Dragon entered into 2012 Chinese New Year.
I was eating lo mein.
I was told that long noodles represents for longevity.
I did not know that till now.
I also took oranges as they symbolize luck and wealth according to the predictions for 2012.
I was also reading the CLSA Asia-Pacific Markets annual Feng Shui Index.
Invoking a Chinese proverb that says you can never see a dragon’s head and tail at the same time the Index hinted that 2012 will have “very fat moneymaking opportunities (but) the time frame is very short, so expect most of the gains to be over by December.”
I was also told that displaying a bowl or 8 or 9 oranges on your kitchen counter represent as a symbol of prosperity at the start of the Chinese New year.
I was also told to treat myself to have a new red wallet for Chinese New year. Why. The reason is Red represents the Feng Shui fire element that will balance the water in this Dragon Year and help protect your finances.
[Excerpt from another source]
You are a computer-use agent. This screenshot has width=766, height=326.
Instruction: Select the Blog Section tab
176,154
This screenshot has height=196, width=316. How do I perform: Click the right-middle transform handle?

Those are all customs and beliefs and represent collective wisdom of thoughts followed over the years.
At the same time I have certain bottom-line thoughts on simple management of one’s savings and investments.
That is what I wish to share on this Chinese New year day of 2012.
My management school taught me only the text book definition of finance and investment.
On the ground level I have noticed many of my friends practically learnt and burnt what it is.
They define investment as the balance between greed and fear.
If it gives you peaceful sleep it is ok.
If it churns your stomach then you’re in for confusion or trouble.
I have not seen what they are.
They are simply psychological.
Then where is the sweet or sour spot.
Some say it is there in your risk tolerance.
I cannot ask any one that show me or find me one.
I am simply an average-Joe.
Most of the time an average-Joe like me would face an outcome that he would not otherwise expect especially with his finances and investments. Because mostly we try to follow the herd!
Then what one can do to avoid the decision dilemma?
You ask yourself the depth of your risk taking ability before either to buy shares, junk bonds, invest in commodities or in options–futures or buy homes on monthly installments. Otherwise don’t attempt any investment ventures with half baked mind and willingness.
What I feel is beyond access to resources your personality plays a vital part in the decision making chain both in the short and in the long run.
How do you trust your instincts that normally lead you to the decision taking point?
Individual’s funds availability, age cycle and need cycle may dictate what type of investment risks he or she should make.
No one would guide you on this.
Any investment and financial decision making at a personal level is a different ball game.
I suggest avoiding being herd or overambitious to reserve a space in Forbes ‘richest persons’ list or to become in a short time titans of finance and wealth.
Any one prior to taking your investment decisions may read at least once about
Hetty Green was the richest woman of her time and possibly the first value investor.